三つ目でありますが、災害時の燃料確保について伺います。
風間議員も代表質問で質問されておりましたが、東日本大震災や今回の北海道胆振東部地震のような非常時には燃料の確保が極めて重要となります。災害対応する車両の燃料や病院の医療用に加え、自家用車の燃料確保も不足しますと、まさに命にかかわる事態となると考えます。そこで、危機管理部長に伺います。
一つ、災害発生時に緊急車両や病院等の重要施設に対して給油や配送をするために備えている燃料備蓄の状況はいかがですか。
二つとして、また、近年取り組みが進められている緊急時に地域の燃料供給拠点としての役割を果たす給油所を住民拠点SSとしていますが、この整備状況はいかがですか。
三つ目、あわせて、災害時の燃料確保について今後の県の取り組みについてお伺いいたします。
災害時の燃料確保についての御質問をいただきました。
議員御指摘のとおり、災害時に備え燃料を確保することは大変重要であり、また喫緊の課題であると認識をしております。
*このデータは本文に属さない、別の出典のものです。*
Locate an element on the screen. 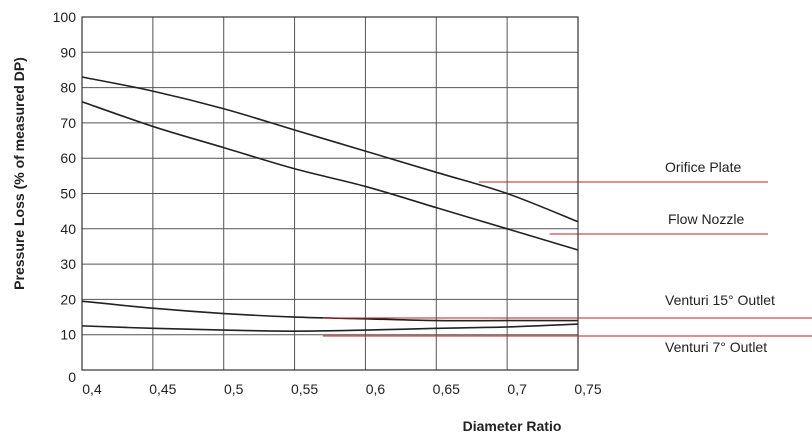  y-tick-label: 80 is located at coordinates (68, 88).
このため、災害時に緊急車両や重要施設、災害拠点病院への燃料供給を目的として、国の燃料備蓄促進事業を活用し、県内の中核サービスステーション41カ所と小口燃料配送拠点21カ所にガソリンや重油など合わせて約500キロリットルを備蓄しております。
また、住民拠点サービスステーションは、災害時に停電となったときでも地域住民の皆様に自動車や暖房用の燃料供給ができるよう、国の補助事業として自家発電機を整備するものであり、平成30年2月末現在でございますが、県内に52カ所が整備されております。
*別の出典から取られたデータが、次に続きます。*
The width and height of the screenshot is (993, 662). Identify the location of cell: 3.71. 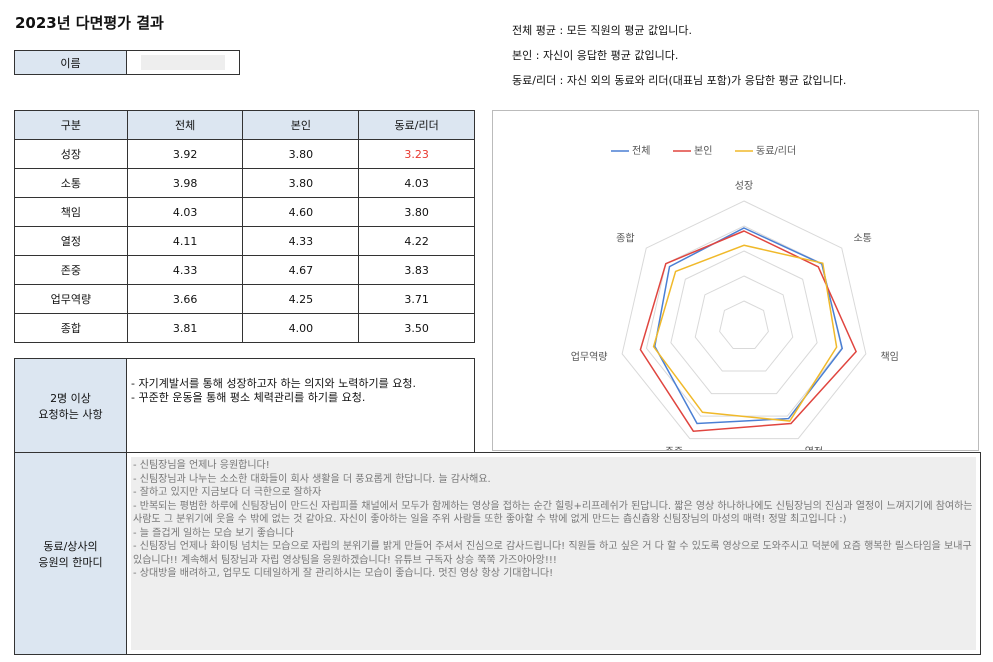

県では、国に対して緊急車両や医療機関などに対する燃料備蓄の拡大や住民拠点サービスステーションへの備蓄の推進について要望するとともに、県としても燃料確保の拡大に向けて具体的な取り組みを検討しているところであり、県民の皆様が安心して生活できるようしっかりと取り組んでまいりたいと考えております。
以上でございます。
御答弁をいただきましたが、昨年産業労働部で実施し、12月20日に公表されたSS過疎地に関するアンケート結果によると、課題として認識している市町村は52、していないのは25、検討中を含め対策をしている市町村は9、していないのが68、対策を協議する場がある市町村は10、ないのは67となっています。SS過疎地対策に関しては、具体的な補助等を検討している市町村もありますが、多くの市町村が課題として受けとめているものの、検討中を含めて対策を講じておらず、事態は深刻と言わざるを得ません。SS過疎地対策につきましても市町村と連携してしっかりと取り組まれるよう要望いたします。
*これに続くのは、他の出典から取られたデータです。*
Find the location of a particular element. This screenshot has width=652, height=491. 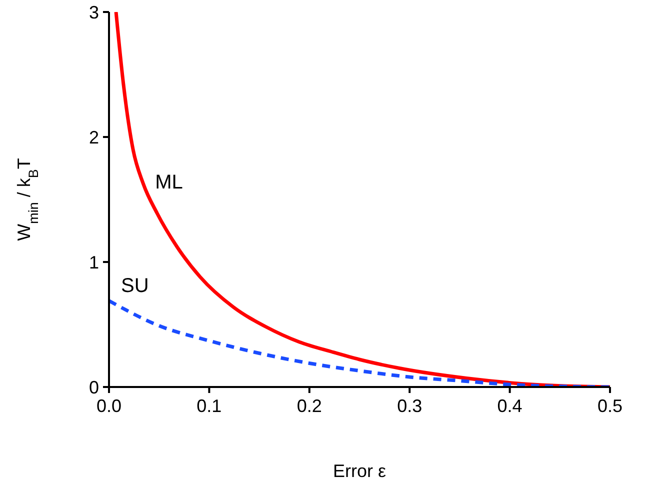

y-tick-label: 3 is located at coordinates (94, 12).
二つ目ですが、基礎研究や応用研究は民間企業では人材、開発費、期間の長さ等で非常に困難です。工業技術総合センターや各農業試験場、水産試験場等の存在は極めて大きいものがあります。不可欠な機能を持っていると思います。付加価値の高い産業育成には研究部門の充実は大変重要です。本庶ノーベル賞受賞者もそうおっしゃっておられました。試験研究機関は公の機能そのものです。ぜひ知的財産の保全とともに十分な予算措置と施設、機材の充実を図られるように要望して、一切の私の質問といたします。